> Work request: Would you find each line in the entries below with the string "Zoom" and copy it?

[[ Material to process open ]]

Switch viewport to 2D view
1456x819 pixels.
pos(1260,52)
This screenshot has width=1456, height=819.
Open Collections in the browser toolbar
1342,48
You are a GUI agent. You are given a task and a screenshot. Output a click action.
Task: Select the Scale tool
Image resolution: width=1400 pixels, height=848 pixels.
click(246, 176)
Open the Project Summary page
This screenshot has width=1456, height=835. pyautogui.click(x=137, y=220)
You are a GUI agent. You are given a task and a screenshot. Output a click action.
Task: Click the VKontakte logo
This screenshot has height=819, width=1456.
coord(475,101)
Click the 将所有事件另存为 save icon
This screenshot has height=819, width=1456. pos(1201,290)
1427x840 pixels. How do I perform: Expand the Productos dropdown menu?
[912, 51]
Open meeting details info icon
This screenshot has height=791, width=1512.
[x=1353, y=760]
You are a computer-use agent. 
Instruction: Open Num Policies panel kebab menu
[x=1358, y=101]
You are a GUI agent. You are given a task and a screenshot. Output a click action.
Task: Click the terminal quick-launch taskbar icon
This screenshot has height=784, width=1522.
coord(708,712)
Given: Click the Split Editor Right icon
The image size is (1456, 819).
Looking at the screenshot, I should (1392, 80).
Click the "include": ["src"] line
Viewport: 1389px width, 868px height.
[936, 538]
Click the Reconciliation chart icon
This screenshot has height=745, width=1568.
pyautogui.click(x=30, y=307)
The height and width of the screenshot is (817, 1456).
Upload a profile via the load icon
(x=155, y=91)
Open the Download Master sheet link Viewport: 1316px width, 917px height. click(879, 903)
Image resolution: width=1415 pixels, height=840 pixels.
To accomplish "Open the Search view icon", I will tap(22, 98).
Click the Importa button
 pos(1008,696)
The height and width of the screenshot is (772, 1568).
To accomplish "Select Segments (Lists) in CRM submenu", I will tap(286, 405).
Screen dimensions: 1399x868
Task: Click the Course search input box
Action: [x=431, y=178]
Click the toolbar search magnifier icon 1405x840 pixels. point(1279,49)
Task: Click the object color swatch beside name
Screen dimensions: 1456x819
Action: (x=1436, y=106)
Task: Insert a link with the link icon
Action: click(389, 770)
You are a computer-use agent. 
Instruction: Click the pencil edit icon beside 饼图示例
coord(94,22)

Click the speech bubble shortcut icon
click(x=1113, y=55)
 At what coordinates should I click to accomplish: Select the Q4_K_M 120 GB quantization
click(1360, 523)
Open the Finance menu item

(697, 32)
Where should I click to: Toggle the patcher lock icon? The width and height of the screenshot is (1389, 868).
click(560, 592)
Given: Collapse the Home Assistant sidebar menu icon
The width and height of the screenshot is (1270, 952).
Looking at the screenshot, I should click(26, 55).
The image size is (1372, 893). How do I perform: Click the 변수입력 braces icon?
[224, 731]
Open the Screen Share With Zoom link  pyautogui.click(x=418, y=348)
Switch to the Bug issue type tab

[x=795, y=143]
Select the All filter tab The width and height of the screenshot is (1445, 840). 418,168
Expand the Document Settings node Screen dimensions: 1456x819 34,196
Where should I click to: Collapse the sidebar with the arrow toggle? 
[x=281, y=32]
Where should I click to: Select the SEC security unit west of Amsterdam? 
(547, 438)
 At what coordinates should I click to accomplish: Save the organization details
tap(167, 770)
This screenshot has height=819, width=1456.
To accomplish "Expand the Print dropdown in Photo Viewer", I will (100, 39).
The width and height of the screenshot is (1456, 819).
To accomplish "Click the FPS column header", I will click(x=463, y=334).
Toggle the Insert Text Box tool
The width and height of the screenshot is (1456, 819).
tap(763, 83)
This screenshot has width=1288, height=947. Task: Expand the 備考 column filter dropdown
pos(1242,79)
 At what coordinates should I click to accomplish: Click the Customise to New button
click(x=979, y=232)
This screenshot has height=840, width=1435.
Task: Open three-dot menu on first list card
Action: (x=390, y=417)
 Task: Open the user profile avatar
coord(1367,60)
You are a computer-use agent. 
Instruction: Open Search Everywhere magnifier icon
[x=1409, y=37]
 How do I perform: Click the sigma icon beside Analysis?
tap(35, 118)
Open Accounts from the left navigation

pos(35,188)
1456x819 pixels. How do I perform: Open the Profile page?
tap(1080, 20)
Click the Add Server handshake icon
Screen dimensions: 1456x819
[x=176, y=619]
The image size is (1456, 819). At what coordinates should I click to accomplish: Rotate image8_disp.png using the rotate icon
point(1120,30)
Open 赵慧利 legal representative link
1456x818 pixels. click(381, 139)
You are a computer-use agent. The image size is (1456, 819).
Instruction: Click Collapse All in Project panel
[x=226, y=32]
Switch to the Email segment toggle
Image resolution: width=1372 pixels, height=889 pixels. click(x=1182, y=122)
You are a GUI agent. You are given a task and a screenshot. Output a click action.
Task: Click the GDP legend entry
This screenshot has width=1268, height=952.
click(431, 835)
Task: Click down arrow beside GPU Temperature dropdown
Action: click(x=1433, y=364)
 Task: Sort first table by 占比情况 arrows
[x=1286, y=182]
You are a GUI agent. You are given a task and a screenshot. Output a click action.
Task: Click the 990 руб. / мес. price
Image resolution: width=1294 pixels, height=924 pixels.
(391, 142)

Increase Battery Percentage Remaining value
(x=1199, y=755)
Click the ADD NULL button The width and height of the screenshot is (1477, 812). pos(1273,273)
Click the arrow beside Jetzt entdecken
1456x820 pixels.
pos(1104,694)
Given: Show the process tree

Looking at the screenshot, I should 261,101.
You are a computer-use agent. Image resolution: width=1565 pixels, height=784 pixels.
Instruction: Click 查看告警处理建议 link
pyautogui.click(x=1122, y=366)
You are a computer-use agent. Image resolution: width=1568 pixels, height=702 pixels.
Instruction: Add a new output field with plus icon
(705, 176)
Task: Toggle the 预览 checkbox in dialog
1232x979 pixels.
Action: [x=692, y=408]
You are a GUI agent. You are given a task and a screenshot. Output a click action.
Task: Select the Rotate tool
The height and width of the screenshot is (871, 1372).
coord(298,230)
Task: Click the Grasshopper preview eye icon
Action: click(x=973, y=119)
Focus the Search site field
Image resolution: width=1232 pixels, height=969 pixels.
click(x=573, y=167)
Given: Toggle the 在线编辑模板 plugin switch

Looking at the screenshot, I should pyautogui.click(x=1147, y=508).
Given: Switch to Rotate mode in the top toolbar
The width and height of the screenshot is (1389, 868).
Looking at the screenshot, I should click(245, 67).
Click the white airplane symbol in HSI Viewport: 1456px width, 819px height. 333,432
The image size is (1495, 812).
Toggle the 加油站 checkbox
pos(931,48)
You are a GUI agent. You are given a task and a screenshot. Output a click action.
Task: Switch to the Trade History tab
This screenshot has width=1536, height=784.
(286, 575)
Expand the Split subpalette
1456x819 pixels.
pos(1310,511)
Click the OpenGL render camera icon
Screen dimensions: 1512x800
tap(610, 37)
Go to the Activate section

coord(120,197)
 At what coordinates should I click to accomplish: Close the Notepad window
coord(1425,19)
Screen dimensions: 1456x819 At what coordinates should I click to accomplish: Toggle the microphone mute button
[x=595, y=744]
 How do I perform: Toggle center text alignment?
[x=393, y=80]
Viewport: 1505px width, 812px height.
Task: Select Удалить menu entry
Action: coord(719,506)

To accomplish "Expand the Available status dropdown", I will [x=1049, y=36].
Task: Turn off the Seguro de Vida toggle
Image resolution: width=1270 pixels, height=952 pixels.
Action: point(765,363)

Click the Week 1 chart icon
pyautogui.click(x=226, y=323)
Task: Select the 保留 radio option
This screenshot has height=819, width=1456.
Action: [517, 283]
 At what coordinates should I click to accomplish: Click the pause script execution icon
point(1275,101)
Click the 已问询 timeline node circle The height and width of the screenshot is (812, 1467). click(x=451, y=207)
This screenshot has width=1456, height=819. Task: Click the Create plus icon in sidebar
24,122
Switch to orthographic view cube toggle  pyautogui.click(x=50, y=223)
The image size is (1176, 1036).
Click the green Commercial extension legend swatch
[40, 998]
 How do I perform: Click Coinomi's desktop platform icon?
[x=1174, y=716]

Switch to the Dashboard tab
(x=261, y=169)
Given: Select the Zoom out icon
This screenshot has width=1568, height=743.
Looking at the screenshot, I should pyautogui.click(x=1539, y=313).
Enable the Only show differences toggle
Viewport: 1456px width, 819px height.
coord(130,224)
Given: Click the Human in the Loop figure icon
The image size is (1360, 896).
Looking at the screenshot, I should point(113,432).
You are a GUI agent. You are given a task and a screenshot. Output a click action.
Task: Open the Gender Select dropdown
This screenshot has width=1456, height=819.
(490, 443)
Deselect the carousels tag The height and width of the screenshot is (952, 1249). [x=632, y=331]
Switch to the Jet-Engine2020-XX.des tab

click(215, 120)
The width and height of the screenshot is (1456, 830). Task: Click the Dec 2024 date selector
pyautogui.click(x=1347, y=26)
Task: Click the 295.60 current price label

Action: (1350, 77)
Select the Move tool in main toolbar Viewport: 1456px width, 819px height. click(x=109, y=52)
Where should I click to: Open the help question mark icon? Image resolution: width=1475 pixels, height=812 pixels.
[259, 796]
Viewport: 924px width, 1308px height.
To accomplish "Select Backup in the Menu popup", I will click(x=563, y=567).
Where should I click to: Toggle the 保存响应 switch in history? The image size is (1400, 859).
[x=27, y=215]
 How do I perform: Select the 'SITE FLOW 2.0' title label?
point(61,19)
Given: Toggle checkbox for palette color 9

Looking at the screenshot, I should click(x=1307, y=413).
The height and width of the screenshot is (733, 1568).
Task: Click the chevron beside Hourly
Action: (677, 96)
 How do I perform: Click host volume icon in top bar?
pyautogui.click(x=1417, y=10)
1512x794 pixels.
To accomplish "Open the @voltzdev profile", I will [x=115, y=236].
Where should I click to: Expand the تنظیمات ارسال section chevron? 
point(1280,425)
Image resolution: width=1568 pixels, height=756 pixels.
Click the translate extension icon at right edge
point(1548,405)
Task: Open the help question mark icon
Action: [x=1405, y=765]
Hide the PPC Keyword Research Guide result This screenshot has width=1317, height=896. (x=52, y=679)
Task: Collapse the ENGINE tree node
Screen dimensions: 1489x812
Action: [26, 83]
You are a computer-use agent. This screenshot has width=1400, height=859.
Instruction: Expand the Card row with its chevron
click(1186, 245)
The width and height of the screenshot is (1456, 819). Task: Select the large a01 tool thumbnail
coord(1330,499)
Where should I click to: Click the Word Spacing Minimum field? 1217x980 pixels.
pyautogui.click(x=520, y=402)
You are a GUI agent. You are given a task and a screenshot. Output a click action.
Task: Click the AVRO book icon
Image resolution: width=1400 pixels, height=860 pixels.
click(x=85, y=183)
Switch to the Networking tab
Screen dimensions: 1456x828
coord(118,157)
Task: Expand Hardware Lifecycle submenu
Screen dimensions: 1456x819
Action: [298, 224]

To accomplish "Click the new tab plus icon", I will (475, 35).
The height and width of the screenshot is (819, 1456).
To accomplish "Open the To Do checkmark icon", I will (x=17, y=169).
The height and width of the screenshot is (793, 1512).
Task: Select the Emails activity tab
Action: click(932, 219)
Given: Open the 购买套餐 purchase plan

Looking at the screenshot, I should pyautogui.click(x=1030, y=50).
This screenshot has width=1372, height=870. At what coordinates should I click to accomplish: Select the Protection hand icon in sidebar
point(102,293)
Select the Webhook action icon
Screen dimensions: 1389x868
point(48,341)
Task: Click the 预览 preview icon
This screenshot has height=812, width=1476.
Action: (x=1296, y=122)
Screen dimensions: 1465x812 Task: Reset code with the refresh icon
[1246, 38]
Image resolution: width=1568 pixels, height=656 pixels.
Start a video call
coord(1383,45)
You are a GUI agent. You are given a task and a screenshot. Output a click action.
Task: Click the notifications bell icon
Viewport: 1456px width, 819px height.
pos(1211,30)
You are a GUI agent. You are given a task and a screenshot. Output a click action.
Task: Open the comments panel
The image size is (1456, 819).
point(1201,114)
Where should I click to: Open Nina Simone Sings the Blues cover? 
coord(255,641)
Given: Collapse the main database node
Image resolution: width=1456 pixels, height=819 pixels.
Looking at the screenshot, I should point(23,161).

[[ Material to process closed ]]

> Expected output:
Open the Screen Share With Zoom link  pyautogui.click(x=418, y=348)
Given: Select the Zoom out icon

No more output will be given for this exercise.